>> begin

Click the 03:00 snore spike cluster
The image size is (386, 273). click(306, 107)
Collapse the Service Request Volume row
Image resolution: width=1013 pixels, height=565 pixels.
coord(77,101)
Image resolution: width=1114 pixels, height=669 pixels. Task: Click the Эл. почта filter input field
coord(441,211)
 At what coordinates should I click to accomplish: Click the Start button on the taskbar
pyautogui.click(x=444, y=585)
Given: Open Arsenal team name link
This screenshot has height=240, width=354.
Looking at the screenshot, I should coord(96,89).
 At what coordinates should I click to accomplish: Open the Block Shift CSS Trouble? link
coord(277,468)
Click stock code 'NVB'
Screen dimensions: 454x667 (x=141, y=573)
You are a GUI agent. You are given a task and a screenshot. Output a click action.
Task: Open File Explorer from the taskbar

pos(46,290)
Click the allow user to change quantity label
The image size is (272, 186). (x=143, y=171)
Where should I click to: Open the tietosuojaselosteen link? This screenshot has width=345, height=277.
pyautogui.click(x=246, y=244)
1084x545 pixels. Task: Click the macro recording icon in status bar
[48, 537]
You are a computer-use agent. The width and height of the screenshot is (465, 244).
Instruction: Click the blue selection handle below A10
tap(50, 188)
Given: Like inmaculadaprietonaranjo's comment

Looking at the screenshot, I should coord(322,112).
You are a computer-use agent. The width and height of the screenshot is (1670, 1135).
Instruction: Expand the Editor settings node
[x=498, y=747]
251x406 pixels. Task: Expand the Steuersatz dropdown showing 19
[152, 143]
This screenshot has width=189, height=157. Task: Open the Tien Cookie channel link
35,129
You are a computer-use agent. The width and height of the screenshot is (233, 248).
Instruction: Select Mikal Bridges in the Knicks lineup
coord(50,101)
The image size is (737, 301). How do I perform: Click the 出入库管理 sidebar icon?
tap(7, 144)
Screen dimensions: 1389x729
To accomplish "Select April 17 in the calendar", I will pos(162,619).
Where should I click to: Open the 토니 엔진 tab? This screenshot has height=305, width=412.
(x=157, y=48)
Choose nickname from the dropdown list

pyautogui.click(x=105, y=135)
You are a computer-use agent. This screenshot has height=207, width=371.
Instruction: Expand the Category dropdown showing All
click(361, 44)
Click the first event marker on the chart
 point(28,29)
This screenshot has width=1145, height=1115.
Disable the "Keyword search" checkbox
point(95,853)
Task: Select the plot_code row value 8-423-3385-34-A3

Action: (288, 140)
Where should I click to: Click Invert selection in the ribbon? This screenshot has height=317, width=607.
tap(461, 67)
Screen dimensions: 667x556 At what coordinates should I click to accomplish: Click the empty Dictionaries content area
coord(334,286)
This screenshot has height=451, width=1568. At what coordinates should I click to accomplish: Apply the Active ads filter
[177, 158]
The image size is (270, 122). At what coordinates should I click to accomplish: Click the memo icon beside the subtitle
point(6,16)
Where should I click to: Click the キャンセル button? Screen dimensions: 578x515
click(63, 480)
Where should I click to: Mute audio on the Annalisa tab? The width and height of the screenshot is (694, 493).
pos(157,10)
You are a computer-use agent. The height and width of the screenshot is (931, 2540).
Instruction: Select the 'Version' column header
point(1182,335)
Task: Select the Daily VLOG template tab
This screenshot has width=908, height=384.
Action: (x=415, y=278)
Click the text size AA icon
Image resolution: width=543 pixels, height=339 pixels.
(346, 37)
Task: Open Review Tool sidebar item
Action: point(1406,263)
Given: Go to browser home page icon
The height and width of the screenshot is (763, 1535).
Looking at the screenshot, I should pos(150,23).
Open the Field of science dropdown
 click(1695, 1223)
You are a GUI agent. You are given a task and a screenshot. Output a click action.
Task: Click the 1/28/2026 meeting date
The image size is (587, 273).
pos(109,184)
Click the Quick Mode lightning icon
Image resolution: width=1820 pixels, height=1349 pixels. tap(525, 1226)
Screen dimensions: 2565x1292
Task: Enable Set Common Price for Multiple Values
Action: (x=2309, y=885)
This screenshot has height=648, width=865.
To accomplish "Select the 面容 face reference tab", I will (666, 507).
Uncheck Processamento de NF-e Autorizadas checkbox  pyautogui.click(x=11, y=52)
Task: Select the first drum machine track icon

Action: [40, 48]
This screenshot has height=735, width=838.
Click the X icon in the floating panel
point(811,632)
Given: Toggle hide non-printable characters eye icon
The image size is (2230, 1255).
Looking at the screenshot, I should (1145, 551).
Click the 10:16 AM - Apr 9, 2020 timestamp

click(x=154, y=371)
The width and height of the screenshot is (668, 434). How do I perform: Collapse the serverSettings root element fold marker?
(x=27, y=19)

>> end

* _Short task_
Reproduce every item above word for word, with no changes.

* _Right answer_
Click the 03:00 snore spike cluster
The image size is (386, 273). click(306, 107)
Collapse the Service Request Volume row
Image resolution: width=1013 pixels, height=565 pixels.
coord(77,101)
Image resolution: width=1114 pixels, height=669 pixels. Task: Click the Эл. почта filter input field
coord(441,211)
 At what coordinates should I click to accomplish: Click the Start button on the taskbar
pyautogui.click(x=444, y=585)
Given: Open Arsenal team name link
This screenshot has height=240, width=354.
Looking at the screenshot, I should coord(96,89).
 At what coordinates should I click to accomplish: Open the Block Shift CSS Trouble? link
coord(277,468)
Click stock code 'NVB'
Screen dimensions: 454x667 (x=141, y=573)
You are a GUI agent. You are given a task and a screenshot. Output a click action.
Task: Open File Explorer from the taskbar

pos(46,290)
Click the allow user to change quantity label
The image size is (272, 186). (x=143, y=171)
Where should I click to: Open the tietosuojaselosteen link? This screenshot has width=345, height=277.
pyautogui.click(x=246, y=244)
1084x545 pixels. Task: Click the macro recording icon in status bar
[48, 537]
You are a computer-use agent. The width and height of the screenshot is (465, 244).
Instruction: Click the blue selection handle below A10
tap(50, 188)
Given: Like inmaculadaprietonaranjo's comment

Looking at the screenshot, I should coord(322,112).
You are a computer-use agent. The width and height of the screenshot is (1670, 1135).
Instruction: Expand the Editor settings node
[x=498, y=747]
251x406 pixels. Task: Expand the Steuersatz dropdown showing 19
[152, 143]
This screenshot has width=189, height=157. Task: Open the Tien Cookie channel link
35,129
You are a computer-use agent. The width and height of the screenshot is (233, 248).
Instruction: Select Mikal Bridges in the Knicks lineup
coord(50,101)
The image size is (737, 301). How do I perform: Click the 出入库管理 sidebar icon?
tap(7, 144)
Screen dimensions: 1389x729
To accomplish "Select April 17 in the calendar", I will pos(162,619).
Where should I click to: Open the 토니 엔진 tab? This screenshot has height=305, width=412.
(x=157, y=48)
Choose nickname from the dropdown list

pyautogui.click(x=105, y=135)
You are a computer-use agent. This screenshot has height=207, width=371.
Instruction: Expand the Category dropdown showing All
click(361, 44)
Click the first event marker on the chart
 point(28,29)
This screenshot has width=1145, height=1115.
Disable the "Keyword search" checkbox
point(95,853)
Task: Select the plot_code row value 8-423-3385-34-A3

Action: (288, 140)
Where should I click to: Click Invert selection in the ribbon? This screenshot has height=317, width=607.
tap(461, 67)
Screen dimensions: 667x556 At what coordinates should I click to accomplish: Click the empty Dictionaries content area
coord(334,286)
This screenshot has height=451, width=1568. At what coordinates should I click to accomplish: Apply the Active ads filter
[177, 158]
The image size is (270, 122). At what coordinates should I click to accomplish: Click the memo icon beside the subtitle
point(6,16)
Where should I click to: Click the キャンセル button? Screen dimensions: 578x515
click(63, 480)
Where should I click to: Mute audio on the Annalisa tab? The width and height of the screenshot is (694, 493).
pos(157,10)
You are a computer-use agent. The height and width of the screenshot is (931, 2540).
Instruction: Select the 'Version' column header
point(1182,335)
Task: Select the Daily VLOG template tab
This screenshot has width=908, height=384.
Action: (x=415, y=278)
Click the text size AA icon
Image resolution: width=543 pixels, height=339 pixels.
(346, 37)
Task: Open Review Tool sidebar item
Action: point(1406,263)
Given: Go to browser home page icon
The height and width of the screenshot is (763, 1535).
Looking at the screenshot, I should pos(150,23).
Open the Field of science dropdown
 click(1695, 1223)
You are a GUI agent. You are given a task and a screenshot. Output a click action.
Task: Click the 1/28/2026 meeting date
The image size is (587, 273).
pos(109,184)
Click the Quick Mode lightning icon
Image resolution: width=1820 pixels, height=1349 pixels. tap(525, 1226)
Screen dimensions: 2565x1292
Task: Enable Set Common Price for Multiple Values
Action: (x=2309, y=885)
This screenshot has height=648, width=865.
To accomplish "Select the 面容 face reference tab", I will (666, 507).
Uncheck Processamento de NF-e Autorizadas checkbox  pyautogui.click(x=11, y=52)
Task: Select the first drum machine track icon

Action: [40, 48]
This screenshot has height=735, width=838.
Click the X icon in the floating panel
point(811,632)
Given: Toggle hide non-printable characters eye icon
The image size is (2230, 1255).
Looking at the screenshot, I should (1145, 551).
Click the 10:16 AM - Apr 9, 2020 timestamp

click(x=154, y=371)
The width and height of the screenshot is (668, 434). How do I perform: Collapse the serverSettings root element fold marker?
(x=27, y=19)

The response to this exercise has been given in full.